Reissued ten years after its publication, Belfast Days: A 1972 Teenage Diary, revisits the worst year of the conflict as seen through the eyes of 16-year-old West Belfast girl Eimear O’Callaghan.
 
Discovered nearly 40 years later, the honesty and savagery of the words shocked the former St Dominic’s pupil when she came upon the pages while clearing out a wardrobe. Eimear, who had gone on to have a career in broadcast journalism, was suddenly given a front row seat into her teenage self and the tumultuous events that were playing out within earshot and eyeshot of her Fruithill Park home.
 
“It teaches me that the passage of time may soften the stark images and dull the strident sounds of our violent history,” she writes in the prologue. “It can allow the ‘truth’ about the past to be distorted. My diary though, is unsparing. With its brutal candour, it has proved more trustworthy than memory.”

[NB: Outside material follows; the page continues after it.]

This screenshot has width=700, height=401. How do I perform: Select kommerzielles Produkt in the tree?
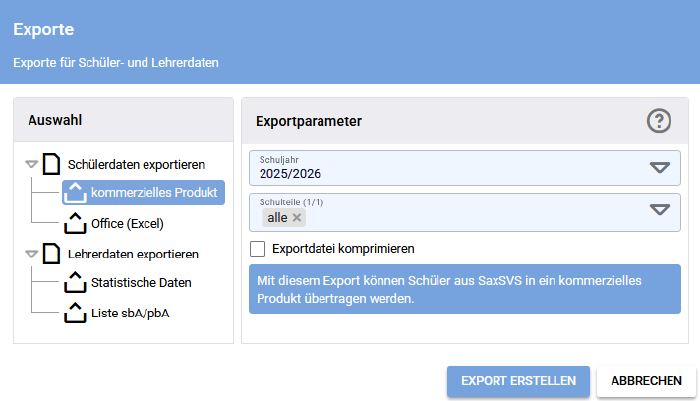154,192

Paratroopers shot 28 people at it – 13 DEAD, including young boys. The army came on and told lie after lie, accused people of being bombers and gunmen.

Eimear discovered the diary on the eve of the publication of the Saville Report into the Bloody Sunday killings and here she was reading her own words into those events.
 
“I spent afternoon supposed to be studying but couldn’t settle. Big NI Civil Rights Association demonstration and march planned for Derry – hoped it would go off ok. However, in tears, we saw the 6 o’clock news. Paratroopers shot 28 people at it – 13 DEAD, including young boys. The army came on and told lie after lie, accused people of being bombers and gunmen. Terrible pictures on TV – army bending down to take aim at men and boys fleeing from shooting, shooting them dead in the backs. Italian reporter called them murderers. Father and son fleeing hands above head – both shot. Boy and girlfriend – shot girl, boy went to help her and they killed him.”
 
The diary reveals how the conflict impacted on the everyday education of young people in West Belfast in the 1970s. Schoolkids arriving late for their lessons due to riots or buses being burnt. Children walking long distances in all weathers to school only to be greeted by teachers who had no understanding of what they had gone through in the proceeding hours.
 
“Had a uniform inspection at 2 o’clock. Half the school look like tramps these days, wearing coloured coats over their uniforms for safety in mixed areas.”
 
Extracts from the diary are complemented by Eimear’s reflections on the events and the issues raised by her 16-year-old self. However, it is the immediacy of her original thoughts that bring home the hopes and frustrations of a teenage girl growing up in war-torn Belfast whose thoughts keep turning to pop music, boys and schoolwork but are dragged back with a thud to the latest killing.

Ah! Daddy is thrilled ­– walked in after work and announced he had ‘seen the glory of the Lord!’ Never thought he would live to see end of Faulkner and Unionism.

It's not unusual for a diary entry to end “Couple of more explosions down town” or “only one explosion tonight”; reminding you that the sound of distant, and not so distant, bombs was the soundtrack to early ’70s Belfast.
 
One interesting entry is the nationalist reaction to the proroguing of Stormont in March that year.
 
“We were allowed out of school early in anticipation of Protestants causing trouble ­– a lot of them had walked out of work – all feel betrayed by Mother England. Ah! Daddy is thrilled ­– walked in after work and announced he had ‘seen the glory of the Lord!’ Never thought he would live to see end of Faulkner and Unionism. We had a party in the house to celebrate, while two-thirds of the country is mourning, and one-third is rejoicing.”
 
Most of us would cringe at the very idea of being confronted by our teenage thoughts some forty years on. But Eimear O'Callaghan has done us a service by letting those words open a window into our collective past. They show that even as the turmoil and unjustness of war visits your own street, hope prevails during the darkest of times. Especially at the end of a teenager’s pen.